A powerful way to achieve administrative buy-in, then, is through results. No one can argue against something that produces calculable student success and improved learning. Teachers who do action research often do it without direct support from the administration. The problem with this route is that you have to juggle the additional responsibility of embarking on something new without having extra time built in by the administration. If teachers can prove how the work they’re doing will produce favorable results for the school, administrators will more than likely create the time and give them the flexibility they need for the work to continue.
Question: Have you discovered any conceptual models that are helpful in designing effective professional-development offerings?
Wade: Yes. The National Board for Professional Teaching Standards is a wonderful conceptual model. Its certification process includes the essential components of effective professional development in that it does the following: (1) occurs over time, several months to several years; (2) is job-embedded, requires teachers to implement theories and methods in their own classrooms; (3) causes teachers to examine their own practices and reflect on their own teaching to see what is effective and what needs improvement; and (4) provides collegiality, working with teammates.
The National Science Foundation has funded many professional-development opportunities over the past few years. I was fortunate to participate in one called Teaching Excellence in Mathematics. Working as a team, 60 North Carolina teachers participated in a five-year professional-development project to raise both our content knowledge and pedagogy skills in mathematics and to foster leadership skills. The NSF may have some recommendations on these conceptual models to offer soon.
Question: What in this approach is new or innovative? Learning teams seem to have been around for decades. How is this different?
Emm: Learning teams have been around for decades.
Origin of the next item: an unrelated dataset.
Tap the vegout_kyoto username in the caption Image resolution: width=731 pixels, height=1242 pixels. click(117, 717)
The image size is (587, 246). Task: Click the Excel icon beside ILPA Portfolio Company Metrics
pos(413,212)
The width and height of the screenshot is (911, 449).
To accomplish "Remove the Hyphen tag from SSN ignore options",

Some have been effective—and actually were learning communities under a different name—and some were not. What defines this work is that the people in the group (grade-level team, academy, critical-friends group, or whatever) work together over time, with the express purpose of improving their practice. They do this by examining their own and their students’ work and becoming experts about their students’ strengths and weaknesses. They design instruction that is engaging and assessments that are authentic.
If the only thing different that happens is saying, “You’re now a learning team,” then you’re right—nothing of substance has changed.
Question: What about the problem of time?
Knight: True professional development does take a lot of time. My team typically sets one large goal a year (not to say we don’t address other issues, but we don’t take on multiple large tasks). The reason this is important is that often professional development is seen as going to a training session one or two days after school, after which you are professionally developed. But to be truly “developed,” you have to implement your knowledge, find out what works and doesn’t, and determine what gives you the results you are seeking. One thing that can help generate the time needed for true professional development is innovative thinking—by teachers, administrators, everyone. When you’re thrown a “no” because of time, find a way to make it a “yes.”